Federal regulation is applicable in the same way in all 50 states. Each state’s economy, however, includes a unique mix of industries, so federal policies that target specific sectors of the economy will affect states in different ways. For 2013, Nevada scored a 0.82 on the FRASE index. By design, the FRASE index for the United States overall in any year will equal 1, so a score of 0.82 indicates that the impact of federal regulation on Nevada’s industries was almost 20 percent lower than the impact on the nation overall.
Federal regulation is applicable in the same way in all 50 states. Each state’s economy, however, includes a unique mix of industries, so federal policies that target specific sectors of the economy will affect states in different ways.
Federal regulations can, by design, target some industries more than others. For example, the Dodd-Frank Wall Street Financial Reform Act of 2010 directed federal regulatory agencies to create approximately 400 new regulations targeting the financial services sector.1 These new regulations will have a national effect because financial services matter in all states, but they will be felt more in New York than in South Carolina, simply because of the relative importance of the financial services industry in the former state.
Using the RegData database, we can examine the relative impact of federal regulation on a particular state. RegData creates an industry regulation index by counting the number of words and phrases in the Code of Federal Regulations that indicate a specific mandated or prohibited activity and then by classifying those regulatory “restrictions” according to which industry or industries they likely target. The 10 most-regulated industries in the United States for 2014 are listed in table 1.

SUPPLIED INFORMATION:
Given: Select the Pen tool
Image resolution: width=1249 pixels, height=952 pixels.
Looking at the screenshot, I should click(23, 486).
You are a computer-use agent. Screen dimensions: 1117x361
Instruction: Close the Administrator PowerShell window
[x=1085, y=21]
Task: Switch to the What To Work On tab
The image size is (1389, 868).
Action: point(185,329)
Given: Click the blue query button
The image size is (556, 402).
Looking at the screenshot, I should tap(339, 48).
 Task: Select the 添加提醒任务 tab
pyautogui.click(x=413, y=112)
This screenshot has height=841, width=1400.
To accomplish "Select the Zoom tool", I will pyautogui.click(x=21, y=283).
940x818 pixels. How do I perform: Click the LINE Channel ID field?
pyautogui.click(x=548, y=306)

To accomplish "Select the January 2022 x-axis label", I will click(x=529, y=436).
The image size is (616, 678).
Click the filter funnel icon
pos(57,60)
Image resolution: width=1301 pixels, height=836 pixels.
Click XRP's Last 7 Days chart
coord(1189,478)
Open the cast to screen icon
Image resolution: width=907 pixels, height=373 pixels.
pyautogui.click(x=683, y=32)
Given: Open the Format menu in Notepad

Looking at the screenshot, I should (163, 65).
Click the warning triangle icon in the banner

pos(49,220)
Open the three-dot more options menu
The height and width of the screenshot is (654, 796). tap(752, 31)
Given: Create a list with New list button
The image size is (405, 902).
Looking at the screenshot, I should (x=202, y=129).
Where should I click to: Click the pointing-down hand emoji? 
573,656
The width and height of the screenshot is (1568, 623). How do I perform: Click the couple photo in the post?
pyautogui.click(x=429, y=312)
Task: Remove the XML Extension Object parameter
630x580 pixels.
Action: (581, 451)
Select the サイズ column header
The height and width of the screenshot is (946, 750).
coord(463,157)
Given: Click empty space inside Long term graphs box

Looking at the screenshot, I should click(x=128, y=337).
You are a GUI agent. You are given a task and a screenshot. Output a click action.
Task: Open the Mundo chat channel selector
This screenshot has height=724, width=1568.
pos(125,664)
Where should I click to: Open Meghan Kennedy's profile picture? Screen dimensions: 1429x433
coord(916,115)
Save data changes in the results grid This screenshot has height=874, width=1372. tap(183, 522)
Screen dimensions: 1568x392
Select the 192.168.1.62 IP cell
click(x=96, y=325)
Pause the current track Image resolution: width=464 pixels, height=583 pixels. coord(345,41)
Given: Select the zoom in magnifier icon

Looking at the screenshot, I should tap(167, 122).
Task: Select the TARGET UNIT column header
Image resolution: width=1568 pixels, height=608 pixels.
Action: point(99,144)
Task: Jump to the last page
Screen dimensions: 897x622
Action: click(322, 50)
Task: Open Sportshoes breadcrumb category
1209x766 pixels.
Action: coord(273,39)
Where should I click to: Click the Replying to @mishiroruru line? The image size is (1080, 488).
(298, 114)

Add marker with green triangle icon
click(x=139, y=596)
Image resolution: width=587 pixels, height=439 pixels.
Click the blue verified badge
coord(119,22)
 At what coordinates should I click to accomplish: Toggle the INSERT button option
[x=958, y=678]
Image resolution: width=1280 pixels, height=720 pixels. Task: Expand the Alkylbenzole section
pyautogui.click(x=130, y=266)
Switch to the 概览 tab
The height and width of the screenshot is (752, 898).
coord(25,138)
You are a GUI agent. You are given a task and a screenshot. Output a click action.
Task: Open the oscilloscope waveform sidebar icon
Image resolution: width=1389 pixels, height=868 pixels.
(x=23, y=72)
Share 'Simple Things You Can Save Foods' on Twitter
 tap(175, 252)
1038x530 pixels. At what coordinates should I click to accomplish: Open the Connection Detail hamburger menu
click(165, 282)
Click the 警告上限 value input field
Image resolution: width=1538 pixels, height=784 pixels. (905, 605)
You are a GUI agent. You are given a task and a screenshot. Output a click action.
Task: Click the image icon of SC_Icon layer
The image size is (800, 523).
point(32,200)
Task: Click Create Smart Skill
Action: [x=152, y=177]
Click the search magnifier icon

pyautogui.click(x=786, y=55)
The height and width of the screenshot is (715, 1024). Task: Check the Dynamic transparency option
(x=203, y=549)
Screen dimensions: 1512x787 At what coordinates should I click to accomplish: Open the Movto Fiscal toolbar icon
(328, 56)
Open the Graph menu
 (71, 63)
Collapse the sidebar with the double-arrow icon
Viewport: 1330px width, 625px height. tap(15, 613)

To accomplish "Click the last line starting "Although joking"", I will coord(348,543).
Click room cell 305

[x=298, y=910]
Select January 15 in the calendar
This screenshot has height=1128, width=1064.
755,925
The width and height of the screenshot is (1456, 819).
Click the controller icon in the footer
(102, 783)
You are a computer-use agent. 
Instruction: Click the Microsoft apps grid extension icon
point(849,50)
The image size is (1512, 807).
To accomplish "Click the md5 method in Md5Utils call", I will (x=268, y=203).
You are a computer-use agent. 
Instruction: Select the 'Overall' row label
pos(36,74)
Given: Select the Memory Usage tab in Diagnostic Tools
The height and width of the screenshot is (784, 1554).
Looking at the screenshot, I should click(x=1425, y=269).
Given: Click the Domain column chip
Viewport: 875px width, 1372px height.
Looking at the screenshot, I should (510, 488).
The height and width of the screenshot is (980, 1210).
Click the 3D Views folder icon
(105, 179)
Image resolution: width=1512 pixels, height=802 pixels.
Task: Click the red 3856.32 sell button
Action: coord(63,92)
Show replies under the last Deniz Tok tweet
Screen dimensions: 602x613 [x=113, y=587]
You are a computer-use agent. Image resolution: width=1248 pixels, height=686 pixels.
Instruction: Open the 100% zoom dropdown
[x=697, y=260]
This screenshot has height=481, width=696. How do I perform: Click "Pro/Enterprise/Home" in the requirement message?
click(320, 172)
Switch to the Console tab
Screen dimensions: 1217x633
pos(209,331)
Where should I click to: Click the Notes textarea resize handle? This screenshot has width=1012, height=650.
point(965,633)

EXERCISE REQUIREMENTS:
1. Decide whether each statement agrees with the passage on federal regulation, answering yes or no and quoting the deciding words of the passage: (a) Nevada scored 0.82 on the FRASE index for 2013. (b) The Dodd-Frank act directed agencies to create about 4,000 new regulations. (c) The new financial regulations will be felt more in South Carolina than in New York.
2. Rename "RegData" to "RegCount" in the stretch of the passage on federal regulation from "Using the RegData" through "in table 1.", and write that stretch out again.
The data has no connection to the passage on federal regulation.

OUTPUTS BY TASK:
1.
(a) Yes: "For 2013, Nevada scored a 0.82 on the FRASE index."
(b) No: "approximately 400 new regulations targeting the financial services sector"
(c) No: "they will be felt more in New York than in South Carolina"

2.
Using the RegCount database, we can examine the relative impact of federal regulation on a particular state. RegCount creates an industry regulation index by counting the number of words and phrases in the Code of Federal Regulations that indicate a specific mandated or prohibited activity and then by classifying those regulatory “restrictions” according to which industry or industries they likely target. The 10 most-regulated industries in the United States for 2014 are listed in table 1.